Work required
Go through the material and copy each line in which the word "beside" shows up.

* * * * *

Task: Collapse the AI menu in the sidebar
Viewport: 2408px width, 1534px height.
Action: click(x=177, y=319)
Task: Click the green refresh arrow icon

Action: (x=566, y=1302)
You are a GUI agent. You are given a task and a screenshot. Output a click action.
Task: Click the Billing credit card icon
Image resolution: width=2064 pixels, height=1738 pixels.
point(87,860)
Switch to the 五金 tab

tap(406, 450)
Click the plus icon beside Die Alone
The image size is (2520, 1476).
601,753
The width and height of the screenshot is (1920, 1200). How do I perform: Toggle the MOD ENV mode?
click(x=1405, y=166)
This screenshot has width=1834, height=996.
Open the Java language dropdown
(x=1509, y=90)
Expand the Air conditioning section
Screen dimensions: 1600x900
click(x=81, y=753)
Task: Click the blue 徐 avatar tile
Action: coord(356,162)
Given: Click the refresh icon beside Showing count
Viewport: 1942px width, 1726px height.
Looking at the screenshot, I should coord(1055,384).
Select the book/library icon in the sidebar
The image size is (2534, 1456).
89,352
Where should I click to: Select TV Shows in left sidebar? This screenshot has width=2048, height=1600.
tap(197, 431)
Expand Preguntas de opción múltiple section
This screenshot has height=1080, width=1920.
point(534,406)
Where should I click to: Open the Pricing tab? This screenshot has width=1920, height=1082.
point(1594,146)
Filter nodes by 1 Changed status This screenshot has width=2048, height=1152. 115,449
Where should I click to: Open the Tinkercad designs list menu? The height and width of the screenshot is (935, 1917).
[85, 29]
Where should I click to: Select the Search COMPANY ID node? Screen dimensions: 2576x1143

* * * * *

Result of this exercise
Click the plus icon beside Die Alone
Given: Click the refresh icon beside Showing count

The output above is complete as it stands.